Task input ▸
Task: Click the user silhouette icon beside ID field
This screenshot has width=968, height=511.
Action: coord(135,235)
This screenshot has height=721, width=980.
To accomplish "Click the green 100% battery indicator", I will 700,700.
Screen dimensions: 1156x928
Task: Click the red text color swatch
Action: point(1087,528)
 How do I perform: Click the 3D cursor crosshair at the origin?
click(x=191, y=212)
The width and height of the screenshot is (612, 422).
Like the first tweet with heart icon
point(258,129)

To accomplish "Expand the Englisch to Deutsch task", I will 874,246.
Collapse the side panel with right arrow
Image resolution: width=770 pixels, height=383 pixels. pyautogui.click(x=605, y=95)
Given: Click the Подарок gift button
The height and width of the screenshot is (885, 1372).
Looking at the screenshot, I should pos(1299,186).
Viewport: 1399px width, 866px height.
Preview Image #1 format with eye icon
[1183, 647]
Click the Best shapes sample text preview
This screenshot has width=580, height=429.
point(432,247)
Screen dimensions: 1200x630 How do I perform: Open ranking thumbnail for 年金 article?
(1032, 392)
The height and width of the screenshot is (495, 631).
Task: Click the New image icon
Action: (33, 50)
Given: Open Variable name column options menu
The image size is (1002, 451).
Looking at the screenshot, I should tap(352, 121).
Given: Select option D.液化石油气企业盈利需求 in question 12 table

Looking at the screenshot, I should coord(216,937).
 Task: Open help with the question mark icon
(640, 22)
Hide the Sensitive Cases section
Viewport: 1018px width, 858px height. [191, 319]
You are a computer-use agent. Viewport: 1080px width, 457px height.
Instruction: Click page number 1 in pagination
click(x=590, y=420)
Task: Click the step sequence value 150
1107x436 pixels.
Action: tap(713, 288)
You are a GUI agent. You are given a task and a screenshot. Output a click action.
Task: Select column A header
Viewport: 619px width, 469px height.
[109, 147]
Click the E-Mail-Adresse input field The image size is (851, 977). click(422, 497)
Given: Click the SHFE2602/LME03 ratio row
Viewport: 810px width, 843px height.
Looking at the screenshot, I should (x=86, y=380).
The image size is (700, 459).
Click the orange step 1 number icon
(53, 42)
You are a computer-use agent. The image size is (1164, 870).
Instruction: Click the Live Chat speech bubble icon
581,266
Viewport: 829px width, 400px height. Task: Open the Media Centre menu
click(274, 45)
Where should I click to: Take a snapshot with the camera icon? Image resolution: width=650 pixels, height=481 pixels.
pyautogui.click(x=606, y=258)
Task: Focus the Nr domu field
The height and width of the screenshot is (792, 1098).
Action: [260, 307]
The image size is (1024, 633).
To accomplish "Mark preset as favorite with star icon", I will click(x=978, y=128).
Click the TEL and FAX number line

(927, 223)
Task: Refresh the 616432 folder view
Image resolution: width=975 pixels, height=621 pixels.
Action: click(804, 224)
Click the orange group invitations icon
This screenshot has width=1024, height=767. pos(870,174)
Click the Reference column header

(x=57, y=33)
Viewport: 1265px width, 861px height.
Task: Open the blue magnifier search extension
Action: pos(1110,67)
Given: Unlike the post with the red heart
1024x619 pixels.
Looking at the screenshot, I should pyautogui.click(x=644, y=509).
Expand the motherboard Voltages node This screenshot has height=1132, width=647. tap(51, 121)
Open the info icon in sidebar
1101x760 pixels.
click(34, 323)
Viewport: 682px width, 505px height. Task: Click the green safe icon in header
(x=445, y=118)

What you need to do ▸ Retype the records, line for line.

The answer ▸
Task: Click the user silhouette icon beside ID field
This screenshot has width=968, height=511.
Action: coord(135,235)
This screenshot has height=721, width=980.
To accomplish "Click the green 100% battery indicator", I will 700,700.
Screen dimensions: 1156x928
Task: Click the red text color swatch
Action: point(1087,528)
 How do I perform: Click the 3D cursor crosshair at the origin?
click(x=191, y=212)
The width and height of the screenshot is (612, 422).
Like the first tweet with heart icon
point(258,129)

To accomplish "Expand the Englisch to Deutsch task", I will 874,246.
Collapse the side panel with right arrow
Image resolution: width=770 pixels, height=383 pixels. pyautogui.click(x=605, y=95)
Given: Click the Подарок gift button
The height and width of the screenshot is (885, 1372).
Looking at the screenshot, I should pos(1299,186).
Viewport: 1399px width, 866px height.
Preview Image #1 format with eye icon
[1183, 647]
Click the Best shapes sample text preview
This screenshot has width=580, height=429.
point(432,247)
Screen dimensions: 1200x630 How do I perform: Open ranking thumbnail for 年金 article?
(1032, 392)
The height and width of the screenshot is (495, 631).
Task: Click the New image icon
Action: (33, 50)
Given: Open Variable name column options menu
The image size is (1002, 451).
Looking at the screenshot, I should tap(352, 121).
Given: Select option D.液化石油气企业盈利需求 in question 12 table

Looking at the screenshot, I should coord(216,937).
 Task: Open help with the question mark icon
(640, 22)
Hide the Sensitive Cases section
Viewport: 1018px width, 858px height. [191, 319]
You are a computer-use agent. Viewport: 1080px width, 457px height.
Instruction: Click page number 1 in pagination
click(x=590, y=420)
Task: Click the step sequence value 150
1107x436 pixels.
Action: tap(713, 288)
You are a GUI agent. You are given a task and a screenshot. Output a click action.
Task: Select column A header
Viewport: 619px width, 469px height.
[109, 147]
Click the E-Mail-Adresse input field The image size is (851, 977). click(422, 497)
Given: Click the SHFE2602/LME03 ratio row
Viewport: 810px width, 843px height.
Looking at the screenshot, I should (x=86, y=380).
The image size is (700, 459).
Click the orange step 1 number icon
(53, 42)
You are a computer-use agent. The image size is (1164, 870).
Instruction: Click the Live Chat speech bubble icon
581,266
Viewport: 829px width, 400px height. Task: Open the Media Centre menu
click(274, 45)
Where should I click to: Take a snapshot with the camera icon? Image resolution: width=650 pixels, height=481 pixels.
pyautogui.click(x=606, y=258)
Task: Focus the Nr domu field
The height and width of the screenshot is (792, 1098).
Action: [260, 307]
The image size is (1024, 633).
To accomplish "Mark preset as favorite with star icon", I will click(x=978, y=128).
Click the TEL and FAX number line

(927, 223)
Task: Refresh the 616432 folder view
Image resolution: width=975 pixels, height=621 pixels.
Action: click(804, 224)
Click the orange group invitations icon
This screenshot has width=1024, height=767. pos(870,174)
Click the Reference column header

(x=57, y=33)
Viewport: 1265px width, 861px height.
Task: Open the blue magnifier search extension
Action: pos(1110,67)
Given: Unlike the post with the red heart
1024x619 pixels.
Looking at the screenshot, I should pyautogui.click(x=644, y=509).
Expand the motherboard Voltages node This screenshot has height=1132, width=647. tap(51, 121)
Open the info icon in sidebar
1101x760 pixels.
click(34, 323)
Viewport: 682px width, 505px height. Task: Click the green safe icon in header
(x=445, y=118)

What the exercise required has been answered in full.